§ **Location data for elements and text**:
⟨
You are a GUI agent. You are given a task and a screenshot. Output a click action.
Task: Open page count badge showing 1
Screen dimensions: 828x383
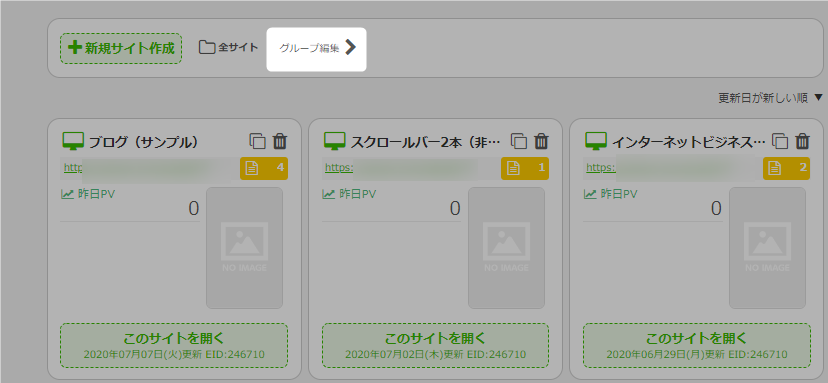click(525, 169)
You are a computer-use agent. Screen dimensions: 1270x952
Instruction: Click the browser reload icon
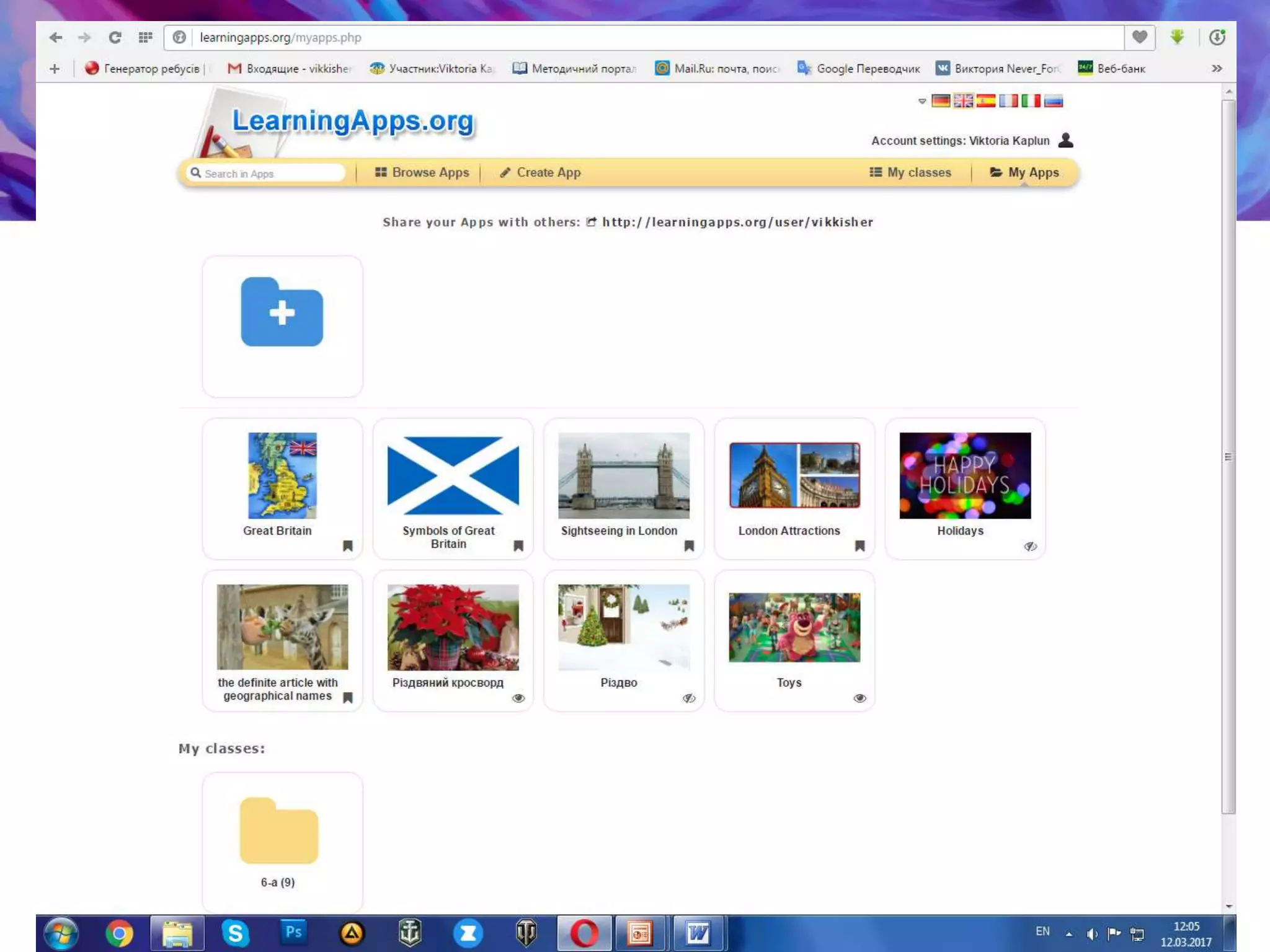[x=115, y=37]
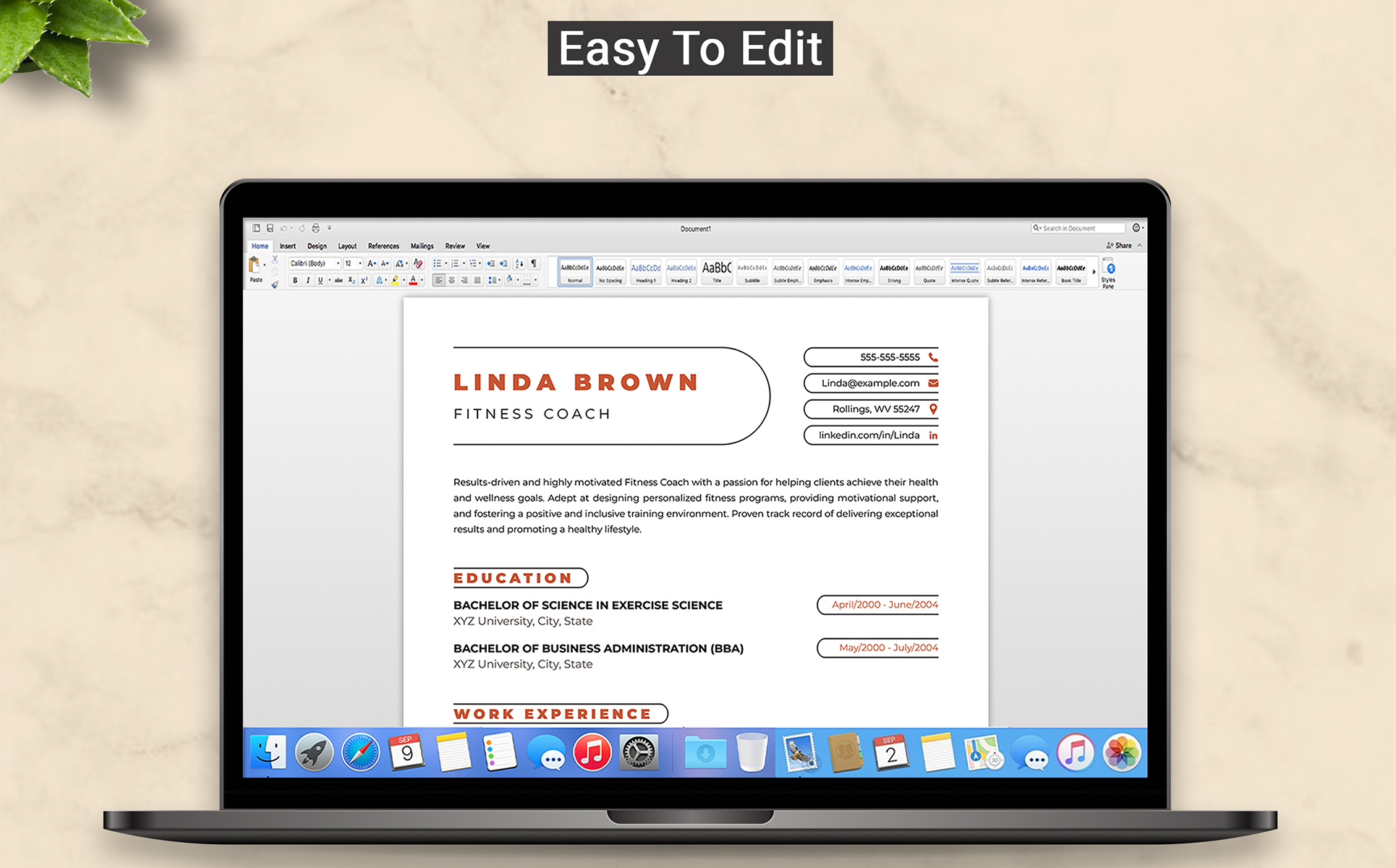Click the Format Painter brush icon
Image resolution: width=1396 pixels, height=868 pixels.
(x=275, y=284)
⟩
§ **Requirements**:
Reproduce every item above word for word, leaving out the pictures.

§ **Written solution**:
You are a GUI agent. You are given a task and a screenshot. Output a click action.
Task: Open page count badge showing 1
Screen dimensions: 828x383
click(525, 169)
You are a computer-use agent. Screen dimensions: 1270x952
Instruction: Click the browser reload icon
[x=115, y=37]
Click the Format Painter brush icon
Image resolution: width=1396 pixels, height=868 pixels.
(x=275, y=284)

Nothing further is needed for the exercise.